Izotope can also repair mic dropouts, as seen in this before and after:
Tips for dialog editing
One trick that I use when dialog editing is to add EQ and compression (for my own reference) – basically to listen similarly to how the mixer will be. It may take some adjusting between scenes but the idea is to hear things that you may not catch otherwise. For example, some lavs sound very dull or boxy (especially if poorly placed). A lav might need 6 dB or more of a high end boost – significant enough to hear issues that went totally unnoticed before.
Sometimes it’s up to the dialog editor whether to cut a scene with lavs or booms (this is another discussion to have with your mixer; some people prefer one or to have both options in the cut). It can be hard to gauge which sounds better when one of the EQs is totally off (or levels are totally off). In addition to adding a temp EQ, it can help to adjust clip gain as you’re working. Ultimately this could help your mixer too (if they are using clip gain data when it comes time to mix).

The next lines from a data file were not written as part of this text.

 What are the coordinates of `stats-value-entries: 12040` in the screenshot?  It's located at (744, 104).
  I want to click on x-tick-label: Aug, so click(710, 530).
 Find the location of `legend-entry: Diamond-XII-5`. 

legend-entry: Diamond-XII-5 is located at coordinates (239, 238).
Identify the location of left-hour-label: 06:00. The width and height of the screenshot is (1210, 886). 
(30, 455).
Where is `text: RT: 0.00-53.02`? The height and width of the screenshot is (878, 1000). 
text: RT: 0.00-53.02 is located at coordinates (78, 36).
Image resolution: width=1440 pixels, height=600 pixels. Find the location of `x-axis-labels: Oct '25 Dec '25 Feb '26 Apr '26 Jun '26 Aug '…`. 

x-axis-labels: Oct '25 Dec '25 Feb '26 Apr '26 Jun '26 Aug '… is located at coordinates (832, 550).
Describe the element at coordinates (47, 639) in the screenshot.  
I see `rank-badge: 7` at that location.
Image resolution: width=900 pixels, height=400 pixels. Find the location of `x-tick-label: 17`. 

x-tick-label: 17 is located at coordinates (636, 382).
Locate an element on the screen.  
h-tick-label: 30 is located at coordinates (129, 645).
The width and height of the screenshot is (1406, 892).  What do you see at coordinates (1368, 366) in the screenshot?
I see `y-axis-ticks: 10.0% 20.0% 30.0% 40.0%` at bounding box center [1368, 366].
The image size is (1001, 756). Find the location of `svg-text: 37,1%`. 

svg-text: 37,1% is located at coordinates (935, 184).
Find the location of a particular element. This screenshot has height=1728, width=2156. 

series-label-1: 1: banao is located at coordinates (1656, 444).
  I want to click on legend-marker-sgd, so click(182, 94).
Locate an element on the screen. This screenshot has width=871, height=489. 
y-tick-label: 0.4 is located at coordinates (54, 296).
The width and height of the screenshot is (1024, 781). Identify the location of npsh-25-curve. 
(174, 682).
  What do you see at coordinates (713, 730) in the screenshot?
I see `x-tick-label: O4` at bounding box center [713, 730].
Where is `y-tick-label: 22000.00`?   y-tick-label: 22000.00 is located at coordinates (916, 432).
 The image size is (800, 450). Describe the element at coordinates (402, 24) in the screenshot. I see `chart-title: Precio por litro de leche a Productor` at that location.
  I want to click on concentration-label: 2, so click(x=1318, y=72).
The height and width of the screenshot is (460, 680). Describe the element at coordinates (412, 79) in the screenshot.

Unused mics: There’s a couple ways to handle mics that aren’t needed. If there’s two mics on the same person and both sound pretty good, it’s ok to edit both and leave one unmuted and the other one muted. You could also make “X” tracks; “X1, X2, etc” and place any unused tracks on there. Your mixer may want these tracks or not (that’s another question to ask). It’s good to hang onto as much as possible in your own work session, either way. If a mixer later asks, “were there any other mics for this spot?” you can easily see how many mic options there were and can listen to the alts (so you can explain why you chose the way you did).
If you’re doing any processing (declicking, etc), it’s really important to keep a copy of the original somewhere accessible. Sometimes it’s muted on the track below or you can make a track labelled “unprocessed” (or something similar) so anyone can get back to the original, if needed. If it’s only a small portion of a region it may not be necessary to separate out. In general, you want to make it as quick and easy as possible for someone to hear the original (whether it’s on another track or pulling out a handle).
Headphones versus studio monitors: This is a personal preference, but I typically prefer headphones unless I’m working in a decent sounding room with monitors that I know and trust. It’s hard to hear rumble on a speaker that only has a 6 inch woofer, for example. If I’m working at a studio, I would rather edit on a mix stage than an edit bay (it’s not always possible but it’s really helpful if you have an option). Even better is to work in the mix room that the final mix will take place. The mic choices that you make in one room may sound very different in another – especially between a small edit room and a mix bay.
Advanced dialog editing
This has been a basic overview of dialog editing. There’s more advanced skills that come up such as:
- Removing sound fx that naturally occur in production audio so they can be used in the M&E (foreign versions)
- Creating fill that can be used for ADR, filling in holes, or used as transitions between mics
- Adjusting mics for phase or sync issues
- Conforming lav mics (from the source recording) when they aren’t included or cut by the editor
Who makes a good dialog editor?
Dialog editing is a good fit for people who like to work alone and is generally more independent and less stressful than mixing. You have to be detail-oriented and like problem-solving. It’s rewarding because it’s often a drastic change between where you started and what it sounds like when you’re done. It can be really challenging at times, too. As far as sound editing goes, it’s probably the most important job (because dialog is up front and center – literally).